While health and government officials credited the high number of Tuesday’s positive cases to a record testing turnout of 83,477 people, they were at a loss to explain why four weeks of lockdown had failed to suppress the high number of daily cases identified outside of isolation.

It is this subset of cases that Ms Berejiklian is using as a benchmark for relieving current restrictions. She has previously said that once this number drops to an acceptable range – not yet identified – it will be clearer for her government to consider easing the lockdown settings, and when they will be eased.

NSW Health releases lists of exposed venues, often twice a day, to alert the public of their potential exposure to the virus, but also to advise them to seek testing and isolate if they have attended an at-risk venue.

While a large number of these venues are identified within a few days, some are being discovered long after their exposure to a Covid-19-positive patient, undermining the opportunity for other patrons to seek testing and isolate in a timely manner.

On Wednesday afternoon, NSW Health warned of a possible Covid-19 exposure at an Auburn post office that occurred more than nine days earlier.

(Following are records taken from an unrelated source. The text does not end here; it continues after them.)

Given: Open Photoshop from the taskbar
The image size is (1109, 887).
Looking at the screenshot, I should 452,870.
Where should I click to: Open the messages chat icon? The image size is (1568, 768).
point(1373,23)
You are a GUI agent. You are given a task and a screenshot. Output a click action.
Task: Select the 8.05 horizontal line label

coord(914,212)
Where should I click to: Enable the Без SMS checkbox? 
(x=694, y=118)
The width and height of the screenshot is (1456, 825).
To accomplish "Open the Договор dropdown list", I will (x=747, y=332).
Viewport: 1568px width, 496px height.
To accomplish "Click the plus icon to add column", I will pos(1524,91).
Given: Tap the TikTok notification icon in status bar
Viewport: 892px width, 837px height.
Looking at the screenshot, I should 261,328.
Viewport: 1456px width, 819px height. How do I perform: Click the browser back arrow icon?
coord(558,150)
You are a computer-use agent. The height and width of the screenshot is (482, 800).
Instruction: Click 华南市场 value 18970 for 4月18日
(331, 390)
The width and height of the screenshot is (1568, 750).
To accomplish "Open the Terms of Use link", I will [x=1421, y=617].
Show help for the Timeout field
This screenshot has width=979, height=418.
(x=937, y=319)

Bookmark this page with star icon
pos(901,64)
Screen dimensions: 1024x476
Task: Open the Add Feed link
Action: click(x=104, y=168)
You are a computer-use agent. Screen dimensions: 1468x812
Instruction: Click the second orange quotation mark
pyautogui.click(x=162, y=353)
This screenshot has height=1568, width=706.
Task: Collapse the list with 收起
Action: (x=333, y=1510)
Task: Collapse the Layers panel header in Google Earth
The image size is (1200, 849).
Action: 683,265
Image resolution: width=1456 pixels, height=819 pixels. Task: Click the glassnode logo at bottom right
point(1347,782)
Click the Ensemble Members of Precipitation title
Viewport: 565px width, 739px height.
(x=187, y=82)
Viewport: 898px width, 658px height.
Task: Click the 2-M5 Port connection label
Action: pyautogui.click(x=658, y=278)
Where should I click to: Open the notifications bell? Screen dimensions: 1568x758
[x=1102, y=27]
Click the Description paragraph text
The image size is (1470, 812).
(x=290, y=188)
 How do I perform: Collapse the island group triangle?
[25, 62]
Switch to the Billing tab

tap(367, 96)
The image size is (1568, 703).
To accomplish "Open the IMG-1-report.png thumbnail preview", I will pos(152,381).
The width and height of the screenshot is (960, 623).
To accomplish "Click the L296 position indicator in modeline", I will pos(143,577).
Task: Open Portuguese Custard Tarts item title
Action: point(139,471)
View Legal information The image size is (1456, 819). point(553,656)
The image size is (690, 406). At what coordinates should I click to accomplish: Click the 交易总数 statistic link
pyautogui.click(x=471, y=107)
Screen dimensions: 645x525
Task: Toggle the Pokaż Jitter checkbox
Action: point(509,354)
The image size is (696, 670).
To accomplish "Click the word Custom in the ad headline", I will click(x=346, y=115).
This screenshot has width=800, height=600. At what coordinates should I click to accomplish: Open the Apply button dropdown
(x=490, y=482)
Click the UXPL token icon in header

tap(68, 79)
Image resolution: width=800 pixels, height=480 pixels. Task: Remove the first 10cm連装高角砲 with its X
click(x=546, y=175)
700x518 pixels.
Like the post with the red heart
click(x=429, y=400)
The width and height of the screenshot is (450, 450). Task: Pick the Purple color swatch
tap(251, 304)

On Tuesday, a list of at-risk venues included a Lakemba seafood restaurant exposed to the virus nine days earlier; a Wiley Park pharmacy and a debt recovery agency in the Sydney CBD had been exposed eight days prior. Two venues, in Auburn and Belrose, were listed seven days after the exposure.

One challenge facing contact tracers is newly-diagnosed patients sometimes wait several days to receive testing. It means the tracing process is longer, more complex and involves more comprehensive mining of their movement history.

In response to questions from The Australian, NSW Health said extensive inquiries were conducted to determine a venue’s level of risk, and often this risk could be altered once new information came to light.

“The risk assessment of a venue may change due to a number of factors, including the changing nature of information following case interviews, or if ongoing investigations indicate evidence of further transmission at a venue,” the statement says.

“NSW Health’s team of contact tracers are highly skilled at interviewing people who have tested positive to Covid-19, to assist them to recall where they have been and who they may have come into contact with.

“Our contact tracers appreciate that recalling activities and movements over a number of days prior to testing positive is not easy and sometimes people can struggle to remember all the relevant information.”.